9. Structured Entity Credits: Promoters of this
newly identified scheme are setting up partnerships to own and
sell state conservation easement credits, federal rehabilitation
credits and other credits. The purported credits are the only
assets owned by the partnership and once the credits are fully
used, an investor receives a K-1 indicating the initial investment
is a total loss, which is then deducted on the investors
individual tax return. Forming such an entity is not a viable
business purpose. In other words, the investments are not valid,
and the losses are not deductible.
10. Abuse of Charitable Organizations and Deductions:
The IRS continues to observe the use of tax-exempt organizations
to improperly shield income or assets from taxation. This can
occur when a taxpayer moves assets or income to a tax-exempt supporting
organization or donor-advised fund but maintains control over
the assets or income. Contributions of non-cash assets continue
to be an area of abuse, especially with regard to overvaluation
of contributed property. In addition, the IRS is noticing the
return of private tuition payments being disguised as charitable
contributions to religious organizations.
11. Form 843 Tax Abatement: This scam rests on
faulty interpretation of the Internal Revenue Code. It involves
the filer requesting abatement of previously assessed tax using
Form 843. Many using this scam have not previously filed tax returns
and the tax they are trying to have abated has been assessed by
the IRS through the Substitute for Return Program. The filer uses
the Form 843 to list reasons for the request. Often, one of the
reasons is: "Failed to properly compute and/or calculate
IRC Sec 83-Property Transferred in Connection with Performance
of Service."
12. Frivolous Arguments: Promoters have been
known to make the following outlandish claims: the Sixteenth Amendment
concerning congressional power to lay and collect income taxes
was never ratified; wages are not income; filing a return and
paying taxes are merely voluntary; and being required to file
Form 1040 violates the Fifth Amendment right against self-incrimination
or the Fourth Amendment right to privacy. Dont believe these
or other similar claims. These arguments are false and have been
thrown out of court. While taxpayers have the right to contest
their tax liabilities in court, no one has the right to disobey
the law.
IRS Still Watches Scams That Fall Off the List
Five of last years Dirty Dozen tax scams
rotated off the list for 2007. While the IRS has seen a decline
in the occurrence of some of these scams abusive
credit counseling agencies, for example other problems,
such as offshore abusive transactions continue to be an area of
particular concern for the agency. The absence of a particular
scheme from the Dirty Dozen should not be taken as an indication
that the IRS is unaware of it or not taking steps to counter it.
How to Report Suspected Tax Fraud Activity
Suspected tax fraud can be reported to the IRS
using IRS Form 3949-A, Information Referral.

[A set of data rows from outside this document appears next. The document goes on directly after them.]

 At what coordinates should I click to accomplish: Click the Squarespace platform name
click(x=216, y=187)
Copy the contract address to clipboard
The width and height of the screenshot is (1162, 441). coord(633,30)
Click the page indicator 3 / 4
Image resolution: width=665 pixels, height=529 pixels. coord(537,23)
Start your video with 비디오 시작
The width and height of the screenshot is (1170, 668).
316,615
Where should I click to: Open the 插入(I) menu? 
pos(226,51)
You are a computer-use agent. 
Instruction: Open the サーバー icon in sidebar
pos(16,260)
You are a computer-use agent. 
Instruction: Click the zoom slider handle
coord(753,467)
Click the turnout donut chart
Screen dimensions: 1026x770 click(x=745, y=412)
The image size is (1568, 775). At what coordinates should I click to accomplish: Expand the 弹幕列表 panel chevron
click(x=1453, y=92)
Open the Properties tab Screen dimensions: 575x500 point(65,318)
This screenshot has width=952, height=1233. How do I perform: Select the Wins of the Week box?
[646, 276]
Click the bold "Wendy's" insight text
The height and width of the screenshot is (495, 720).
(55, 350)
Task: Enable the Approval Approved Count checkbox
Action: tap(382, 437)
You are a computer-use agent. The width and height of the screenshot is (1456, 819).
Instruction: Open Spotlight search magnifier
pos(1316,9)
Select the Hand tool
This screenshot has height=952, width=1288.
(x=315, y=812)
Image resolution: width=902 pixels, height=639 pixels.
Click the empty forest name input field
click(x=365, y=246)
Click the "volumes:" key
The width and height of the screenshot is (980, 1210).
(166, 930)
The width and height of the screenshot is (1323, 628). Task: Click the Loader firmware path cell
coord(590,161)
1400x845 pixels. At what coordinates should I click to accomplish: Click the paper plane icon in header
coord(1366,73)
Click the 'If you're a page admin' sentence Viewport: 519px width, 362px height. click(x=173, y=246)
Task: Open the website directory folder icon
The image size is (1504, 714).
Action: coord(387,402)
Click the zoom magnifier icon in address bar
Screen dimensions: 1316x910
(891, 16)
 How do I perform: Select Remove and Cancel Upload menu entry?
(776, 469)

Form 3949-A is available
for download from the IRS Web site at IRS.gov, or by mail by calling
1-800-829-3676. The completed form or a letter detailing the alleged
fraudulent activity should be addressed to the Internal Revenue
Service, Fresno, CA 93888. The mailing should include specific
information about who is being reported, the activity being reported,
how the activity became known, when the alleged violation took
place, the amount of money involved and any other information
that might be helpful in an investigation. The person filing the
report is not required to self-identify, although it is helpful
to do so. The identity of the person filing the report can be
kept confidential. The person may also be entitled to a reward.